Data shown:
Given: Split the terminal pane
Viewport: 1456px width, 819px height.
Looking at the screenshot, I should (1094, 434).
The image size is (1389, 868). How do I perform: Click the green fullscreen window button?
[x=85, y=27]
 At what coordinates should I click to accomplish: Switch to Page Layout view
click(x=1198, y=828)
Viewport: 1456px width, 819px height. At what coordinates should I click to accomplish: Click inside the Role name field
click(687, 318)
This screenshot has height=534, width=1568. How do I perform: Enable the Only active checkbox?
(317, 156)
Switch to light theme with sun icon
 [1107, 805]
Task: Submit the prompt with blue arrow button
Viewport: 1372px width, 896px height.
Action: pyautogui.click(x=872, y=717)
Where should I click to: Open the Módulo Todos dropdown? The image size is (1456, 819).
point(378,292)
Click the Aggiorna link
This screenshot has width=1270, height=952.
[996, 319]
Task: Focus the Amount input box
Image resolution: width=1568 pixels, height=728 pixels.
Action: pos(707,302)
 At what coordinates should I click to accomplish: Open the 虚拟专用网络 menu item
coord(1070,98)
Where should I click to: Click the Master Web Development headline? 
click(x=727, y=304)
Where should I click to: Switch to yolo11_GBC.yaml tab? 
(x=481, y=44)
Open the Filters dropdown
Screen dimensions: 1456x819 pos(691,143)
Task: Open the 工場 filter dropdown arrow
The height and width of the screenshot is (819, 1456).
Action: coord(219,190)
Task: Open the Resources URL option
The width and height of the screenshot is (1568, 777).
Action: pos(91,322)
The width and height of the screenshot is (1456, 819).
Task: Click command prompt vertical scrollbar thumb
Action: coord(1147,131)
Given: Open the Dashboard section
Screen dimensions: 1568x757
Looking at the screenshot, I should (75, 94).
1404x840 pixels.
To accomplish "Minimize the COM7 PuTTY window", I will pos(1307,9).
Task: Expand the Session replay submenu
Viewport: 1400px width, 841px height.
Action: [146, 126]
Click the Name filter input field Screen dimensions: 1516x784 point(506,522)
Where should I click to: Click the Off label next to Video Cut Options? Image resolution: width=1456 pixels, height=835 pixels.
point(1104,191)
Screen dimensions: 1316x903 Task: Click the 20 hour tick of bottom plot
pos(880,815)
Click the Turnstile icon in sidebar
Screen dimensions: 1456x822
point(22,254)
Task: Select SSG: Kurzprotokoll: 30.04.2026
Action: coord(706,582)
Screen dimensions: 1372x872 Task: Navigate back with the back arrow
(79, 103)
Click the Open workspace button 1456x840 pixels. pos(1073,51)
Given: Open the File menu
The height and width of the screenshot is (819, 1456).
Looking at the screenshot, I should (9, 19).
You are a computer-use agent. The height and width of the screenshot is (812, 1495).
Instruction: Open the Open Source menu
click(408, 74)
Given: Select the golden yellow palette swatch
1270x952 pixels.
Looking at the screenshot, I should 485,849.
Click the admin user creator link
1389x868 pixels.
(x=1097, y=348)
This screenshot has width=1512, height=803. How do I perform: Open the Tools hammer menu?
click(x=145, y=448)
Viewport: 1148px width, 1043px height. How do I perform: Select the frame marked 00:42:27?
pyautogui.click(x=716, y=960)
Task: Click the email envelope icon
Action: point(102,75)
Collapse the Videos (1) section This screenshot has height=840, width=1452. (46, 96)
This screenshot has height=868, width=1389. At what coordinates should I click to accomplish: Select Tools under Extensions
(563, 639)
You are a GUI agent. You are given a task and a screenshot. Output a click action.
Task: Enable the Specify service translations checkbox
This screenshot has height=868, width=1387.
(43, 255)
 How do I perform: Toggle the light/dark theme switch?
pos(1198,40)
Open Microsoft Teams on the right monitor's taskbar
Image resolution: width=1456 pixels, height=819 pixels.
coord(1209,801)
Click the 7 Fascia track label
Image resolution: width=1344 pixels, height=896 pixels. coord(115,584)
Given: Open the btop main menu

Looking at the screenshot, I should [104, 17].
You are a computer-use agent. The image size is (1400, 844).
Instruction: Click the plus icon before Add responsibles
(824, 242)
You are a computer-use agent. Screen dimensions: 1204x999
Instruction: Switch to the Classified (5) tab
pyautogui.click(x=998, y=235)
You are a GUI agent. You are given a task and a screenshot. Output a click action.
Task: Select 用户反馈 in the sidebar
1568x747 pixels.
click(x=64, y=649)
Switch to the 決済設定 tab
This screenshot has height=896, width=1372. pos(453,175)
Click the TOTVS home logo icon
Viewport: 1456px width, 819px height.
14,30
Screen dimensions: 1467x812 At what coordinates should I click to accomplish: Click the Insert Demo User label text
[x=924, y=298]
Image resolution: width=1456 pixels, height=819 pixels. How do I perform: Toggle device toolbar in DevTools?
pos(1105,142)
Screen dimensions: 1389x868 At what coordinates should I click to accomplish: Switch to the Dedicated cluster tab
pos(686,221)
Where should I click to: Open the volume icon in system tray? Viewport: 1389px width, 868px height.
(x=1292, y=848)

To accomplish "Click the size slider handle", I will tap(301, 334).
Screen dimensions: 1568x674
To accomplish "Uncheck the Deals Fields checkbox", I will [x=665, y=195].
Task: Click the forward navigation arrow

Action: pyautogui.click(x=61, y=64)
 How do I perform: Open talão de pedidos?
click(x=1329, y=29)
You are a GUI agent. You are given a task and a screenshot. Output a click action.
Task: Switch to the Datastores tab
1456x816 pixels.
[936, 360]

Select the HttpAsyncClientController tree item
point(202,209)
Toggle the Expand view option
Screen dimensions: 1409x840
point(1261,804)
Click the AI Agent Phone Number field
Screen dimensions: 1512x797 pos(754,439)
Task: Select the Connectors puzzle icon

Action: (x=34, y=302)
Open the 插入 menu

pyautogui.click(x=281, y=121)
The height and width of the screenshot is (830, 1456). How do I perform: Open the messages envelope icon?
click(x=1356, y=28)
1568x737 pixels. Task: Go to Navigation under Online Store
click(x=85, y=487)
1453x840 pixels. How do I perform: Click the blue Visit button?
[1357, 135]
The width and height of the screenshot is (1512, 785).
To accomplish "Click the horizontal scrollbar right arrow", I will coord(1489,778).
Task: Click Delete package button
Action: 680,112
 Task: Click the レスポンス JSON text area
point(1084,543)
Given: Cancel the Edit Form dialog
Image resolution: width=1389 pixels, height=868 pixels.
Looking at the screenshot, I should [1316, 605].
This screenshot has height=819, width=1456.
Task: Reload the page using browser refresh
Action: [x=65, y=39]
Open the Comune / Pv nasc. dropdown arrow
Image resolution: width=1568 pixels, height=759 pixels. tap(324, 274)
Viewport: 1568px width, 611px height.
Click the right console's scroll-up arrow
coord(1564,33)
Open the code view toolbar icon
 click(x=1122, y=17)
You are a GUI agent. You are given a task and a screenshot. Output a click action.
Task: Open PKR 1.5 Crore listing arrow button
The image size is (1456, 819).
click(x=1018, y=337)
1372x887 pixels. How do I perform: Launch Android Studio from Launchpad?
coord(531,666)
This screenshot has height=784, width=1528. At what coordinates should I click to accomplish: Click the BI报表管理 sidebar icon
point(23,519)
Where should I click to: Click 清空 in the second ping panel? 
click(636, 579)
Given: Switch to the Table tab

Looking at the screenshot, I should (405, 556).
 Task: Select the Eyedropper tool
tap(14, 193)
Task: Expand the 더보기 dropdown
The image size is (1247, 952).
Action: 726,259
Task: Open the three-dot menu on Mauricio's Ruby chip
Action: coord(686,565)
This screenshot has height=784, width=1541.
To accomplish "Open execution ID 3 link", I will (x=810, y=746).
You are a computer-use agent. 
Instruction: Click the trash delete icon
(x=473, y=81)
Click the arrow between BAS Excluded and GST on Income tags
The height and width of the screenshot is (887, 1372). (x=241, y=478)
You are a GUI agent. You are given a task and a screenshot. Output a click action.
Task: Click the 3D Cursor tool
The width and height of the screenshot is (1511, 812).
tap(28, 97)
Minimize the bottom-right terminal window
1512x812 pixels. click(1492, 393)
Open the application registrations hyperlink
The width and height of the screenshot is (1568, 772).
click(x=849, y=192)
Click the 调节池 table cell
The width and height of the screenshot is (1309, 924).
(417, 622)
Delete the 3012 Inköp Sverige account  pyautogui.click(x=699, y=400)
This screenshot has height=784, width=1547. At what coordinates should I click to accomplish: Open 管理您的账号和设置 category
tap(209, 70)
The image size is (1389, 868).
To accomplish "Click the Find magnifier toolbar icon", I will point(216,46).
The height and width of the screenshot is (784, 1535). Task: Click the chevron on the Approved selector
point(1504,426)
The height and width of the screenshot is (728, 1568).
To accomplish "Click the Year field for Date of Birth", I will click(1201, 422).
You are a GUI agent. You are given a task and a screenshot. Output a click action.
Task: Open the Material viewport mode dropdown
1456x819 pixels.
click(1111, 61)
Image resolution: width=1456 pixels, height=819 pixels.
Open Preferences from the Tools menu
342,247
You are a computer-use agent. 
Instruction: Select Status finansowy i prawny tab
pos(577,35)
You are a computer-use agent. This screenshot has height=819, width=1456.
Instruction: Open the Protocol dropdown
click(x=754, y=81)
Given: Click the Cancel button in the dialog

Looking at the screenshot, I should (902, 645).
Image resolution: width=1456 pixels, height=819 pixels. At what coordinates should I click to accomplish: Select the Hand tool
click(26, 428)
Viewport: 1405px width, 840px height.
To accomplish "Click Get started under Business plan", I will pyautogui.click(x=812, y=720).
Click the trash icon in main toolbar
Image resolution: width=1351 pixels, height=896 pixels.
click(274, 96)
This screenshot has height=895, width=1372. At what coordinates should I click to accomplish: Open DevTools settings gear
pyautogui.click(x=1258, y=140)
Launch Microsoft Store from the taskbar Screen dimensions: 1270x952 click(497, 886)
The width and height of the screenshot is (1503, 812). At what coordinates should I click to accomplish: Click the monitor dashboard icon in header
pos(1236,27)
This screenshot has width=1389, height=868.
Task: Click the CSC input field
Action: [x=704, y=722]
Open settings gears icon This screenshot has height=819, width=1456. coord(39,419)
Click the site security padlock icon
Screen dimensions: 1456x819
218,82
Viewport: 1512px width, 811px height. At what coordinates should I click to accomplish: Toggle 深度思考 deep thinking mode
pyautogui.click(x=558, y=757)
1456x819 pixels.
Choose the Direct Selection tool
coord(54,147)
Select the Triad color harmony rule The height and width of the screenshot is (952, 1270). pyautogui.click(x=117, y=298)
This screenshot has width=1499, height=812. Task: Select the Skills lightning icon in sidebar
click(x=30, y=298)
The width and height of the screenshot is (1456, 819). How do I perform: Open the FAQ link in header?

What you will do: Which lines of the records above hold the word "section"? Copy each one out.

Task result:
Given: Open the Dashboard section
Collapse the Videos (1) section This screenshot has height=840, width=1452. (46, 96)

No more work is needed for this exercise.